[Dataset content — start]

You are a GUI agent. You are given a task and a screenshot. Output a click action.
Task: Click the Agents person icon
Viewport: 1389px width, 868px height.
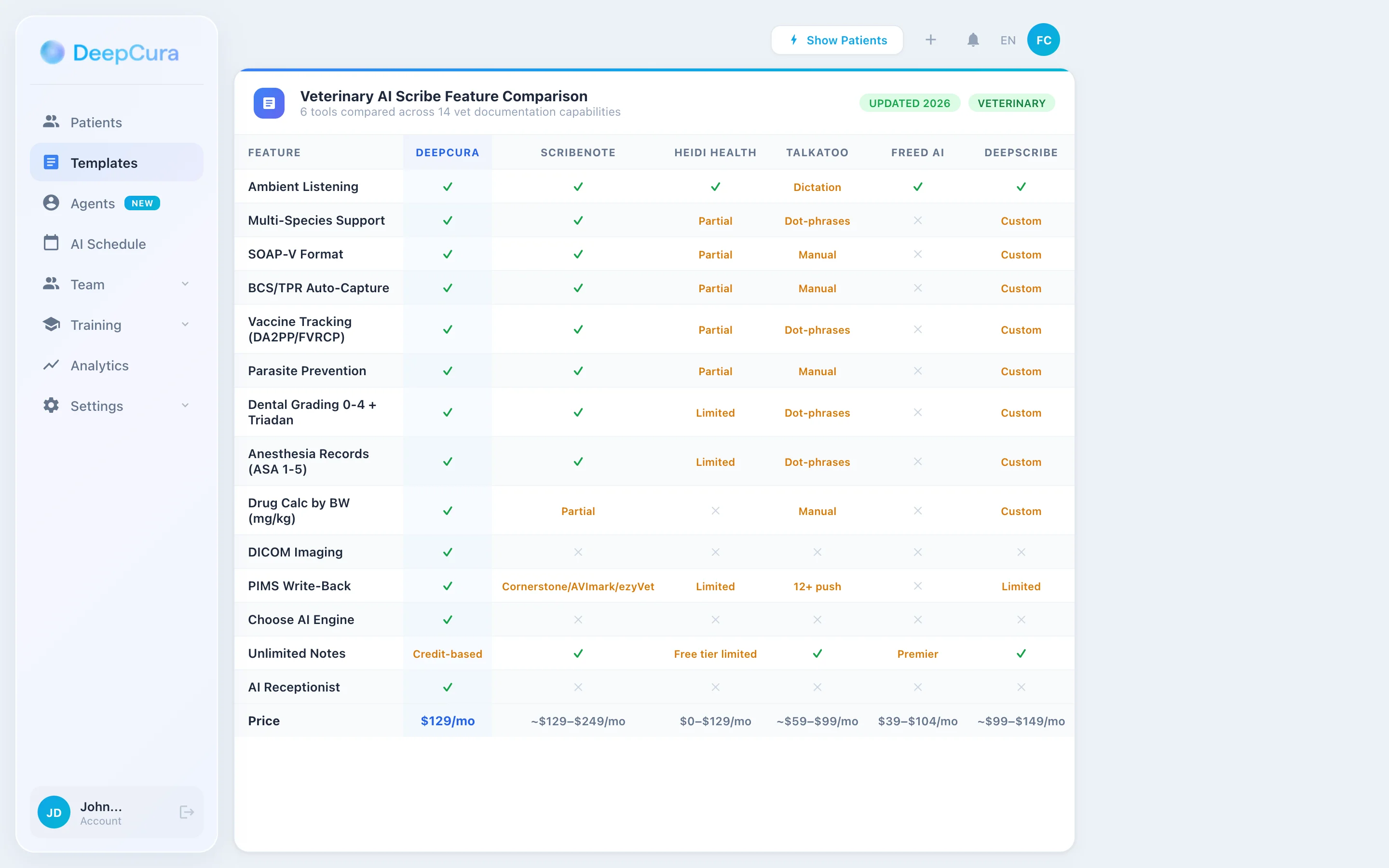click(51, 203)
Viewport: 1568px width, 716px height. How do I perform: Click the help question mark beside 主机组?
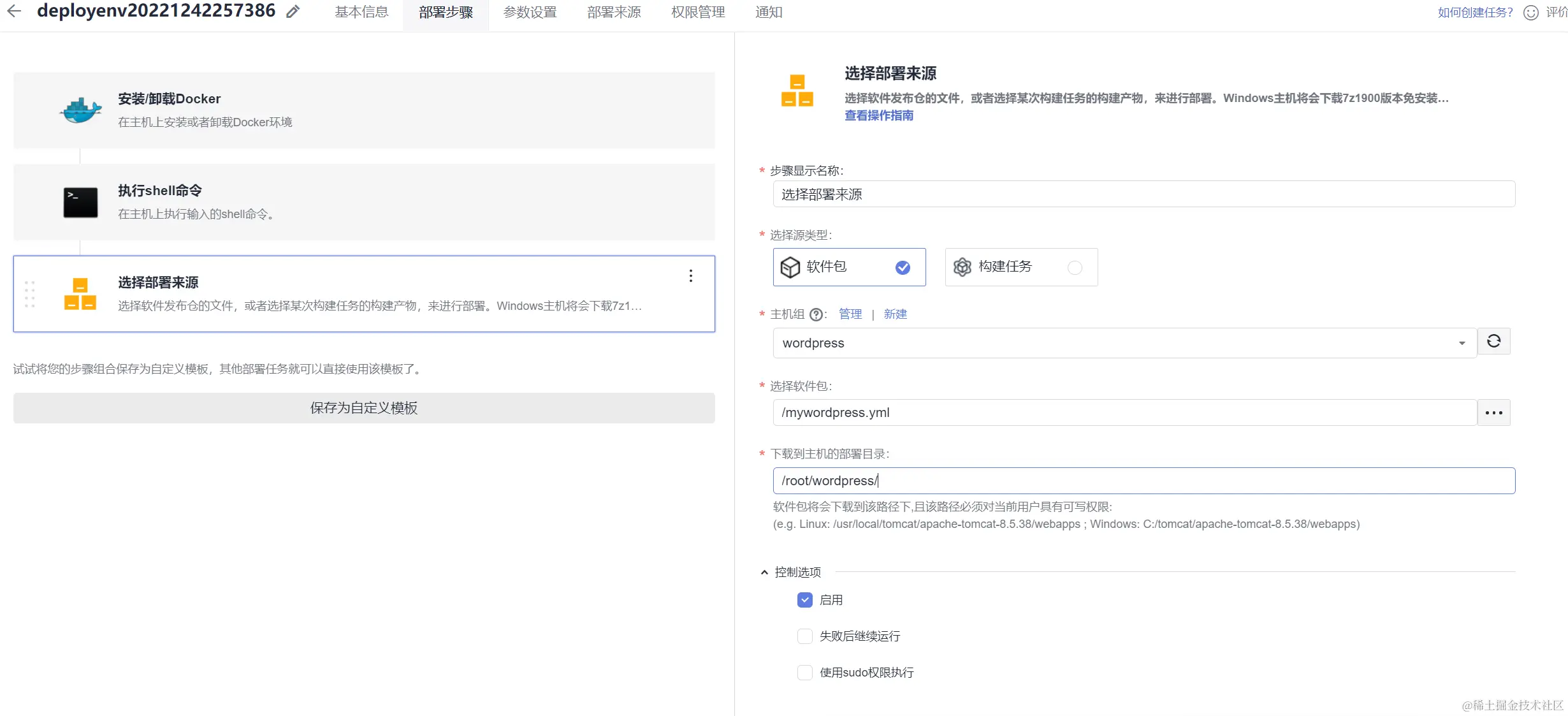point(815,314)
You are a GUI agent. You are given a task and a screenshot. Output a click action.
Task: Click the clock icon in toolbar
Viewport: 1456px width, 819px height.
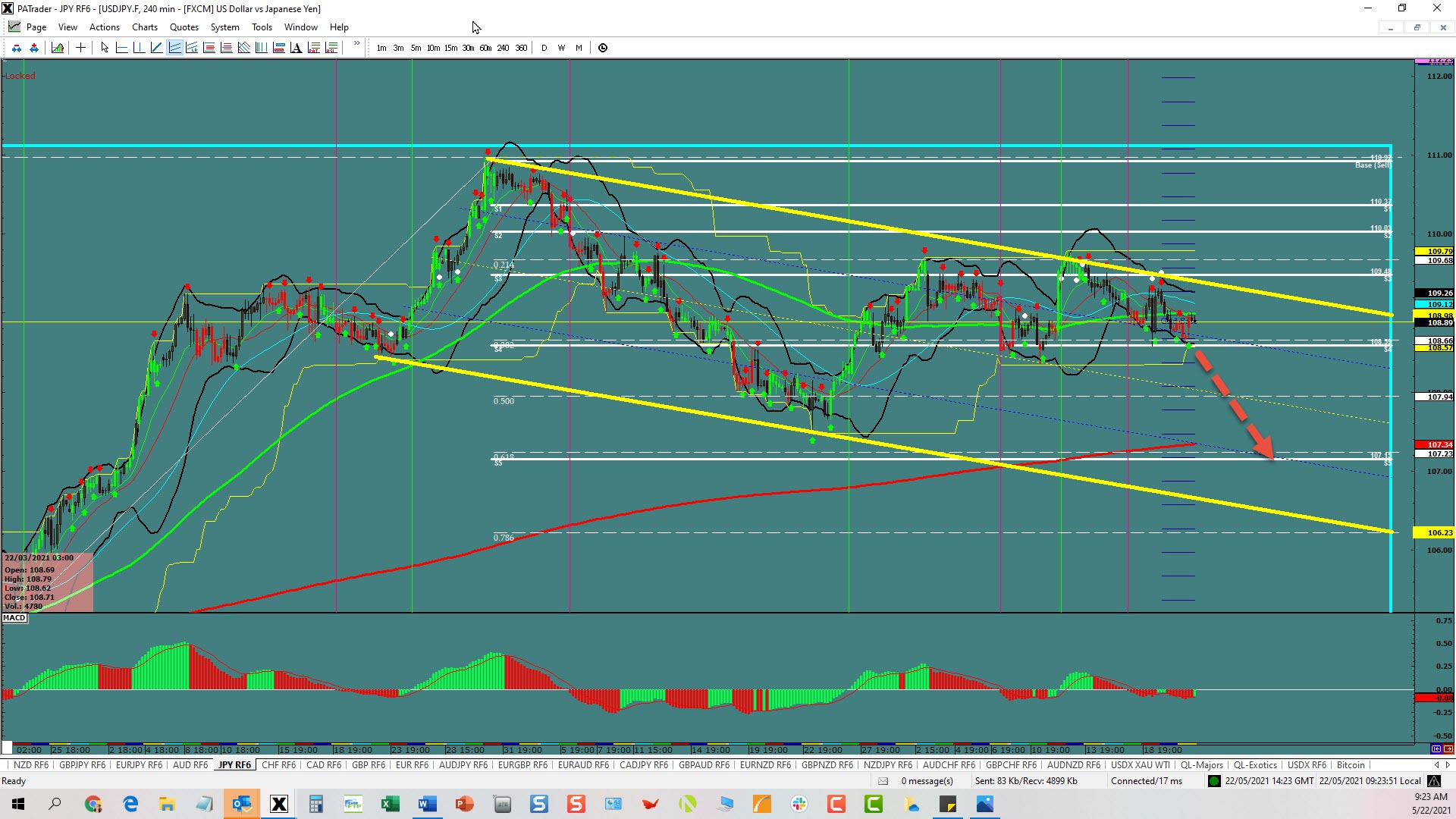[x=603, y=48]
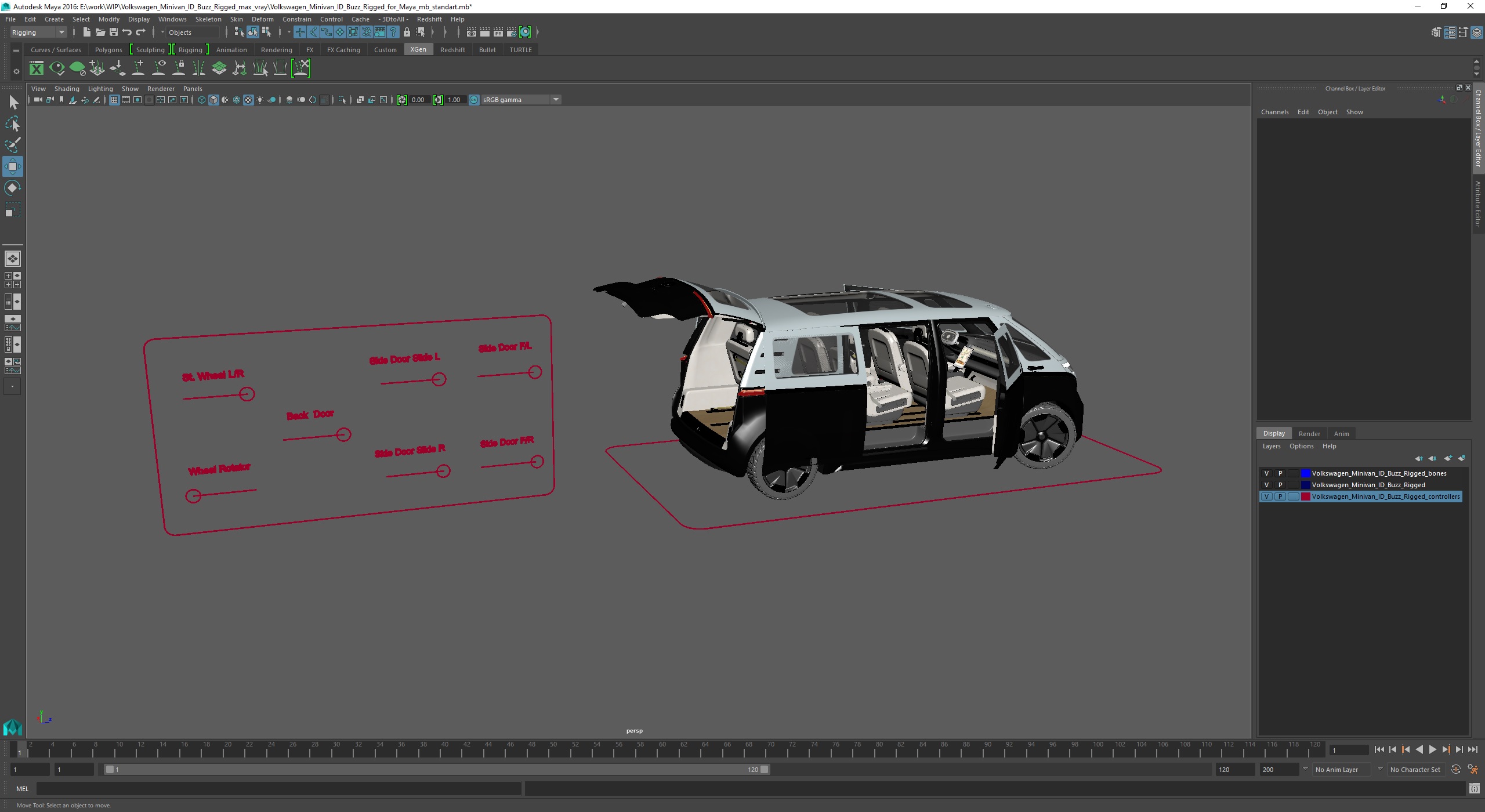This screenshot has height=812, width=1485.
Task: Select the Lasso tool in toolbox
Action: coord(13,124)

[Dataset content — finish]

**Your assignment:** Write out all the records exactly, omitting the images.

**Solved problem:**
You are a GUI agent. You are given a task and a screenshot. Output a click action.
Task: Click the Agents person icon
Viewport: 1389px width, 868px height.
click(51, 203)
Viewport: 1568px width, 716px height. How do I perform: Click the help question mark beside 主机组?
point(815,314)
You are a GUI agent. You are given a task and a screenshot. Output a click action.
Task: Click the clock icon in toolbar
Viewport: 1456px width, 819px height.
[x=603, y=48]
This screenshot has height=812, width=1485.
Task: Select the Lasso tool in toolbox
Action: coord(13,124)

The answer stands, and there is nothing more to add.